アクアマリンのままでいて~ヴァン・ダインの英語は旧制中学生には難しかったらしいことなど
中学校の教室で使った英語のリーダーは別として、はじめて自分で買った洋書は、ヴァン・ダインの『僧正殺人事件』という推理小説(そのころは探偵小説と言った)だったと思う。ヴァン・ダインの「マーダー・ケース」ものが次々と翻訳されて評判になった昭和初年のことだ。『新青年』を毎月愛読して探偵小説に夢中になり、原書で読んでみようと思い立ったわけだが、中学生の語学力ではどうにも歯が立たず、そのうちに翻訳が出たので原書の方はそのまま投げ出してしまった。

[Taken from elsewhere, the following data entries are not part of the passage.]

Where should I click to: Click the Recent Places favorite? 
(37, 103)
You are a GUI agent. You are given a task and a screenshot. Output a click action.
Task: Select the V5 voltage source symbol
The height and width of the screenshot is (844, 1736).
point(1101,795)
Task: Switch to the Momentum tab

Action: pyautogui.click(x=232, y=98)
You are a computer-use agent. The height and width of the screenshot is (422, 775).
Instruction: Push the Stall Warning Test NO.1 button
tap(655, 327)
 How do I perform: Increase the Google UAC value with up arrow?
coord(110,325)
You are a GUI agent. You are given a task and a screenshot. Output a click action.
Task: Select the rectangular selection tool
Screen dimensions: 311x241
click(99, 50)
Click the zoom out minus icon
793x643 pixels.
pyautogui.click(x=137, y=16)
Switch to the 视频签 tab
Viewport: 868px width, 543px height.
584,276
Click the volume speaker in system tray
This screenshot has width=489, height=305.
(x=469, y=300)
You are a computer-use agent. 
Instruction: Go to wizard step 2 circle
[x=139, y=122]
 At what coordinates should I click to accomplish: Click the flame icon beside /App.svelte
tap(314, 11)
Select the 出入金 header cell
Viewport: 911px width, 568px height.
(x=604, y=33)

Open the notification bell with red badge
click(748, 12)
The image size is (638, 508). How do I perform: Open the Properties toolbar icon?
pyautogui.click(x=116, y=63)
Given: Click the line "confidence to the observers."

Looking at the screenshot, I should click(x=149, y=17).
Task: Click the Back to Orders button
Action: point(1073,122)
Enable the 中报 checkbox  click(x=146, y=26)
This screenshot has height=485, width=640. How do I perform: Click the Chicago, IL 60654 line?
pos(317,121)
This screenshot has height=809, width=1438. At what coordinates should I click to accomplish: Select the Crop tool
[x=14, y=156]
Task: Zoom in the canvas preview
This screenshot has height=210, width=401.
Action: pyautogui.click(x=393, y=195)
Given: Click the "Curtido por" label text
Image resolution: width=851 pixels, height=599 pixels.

「私の洋書遍歴」というエッセイの冒頭部分。ここだけ引いとく。中学生のころに…といってもここで言うのは旧制中学だから、今の中学生と一緒にはできないが、洋書を読む、という段階に至る前に、まだ読めないのに洋書を買ってくる、という段階があるのはとても納得がいく。先日の爆笑問題の神保町散策のテレビに荒俣宏氏が出てきて、中学生のころから洋書店に通うために神保町に来ていた、と話していた。その頃から挑戦していれば、読めるようになる時期も早いだろう。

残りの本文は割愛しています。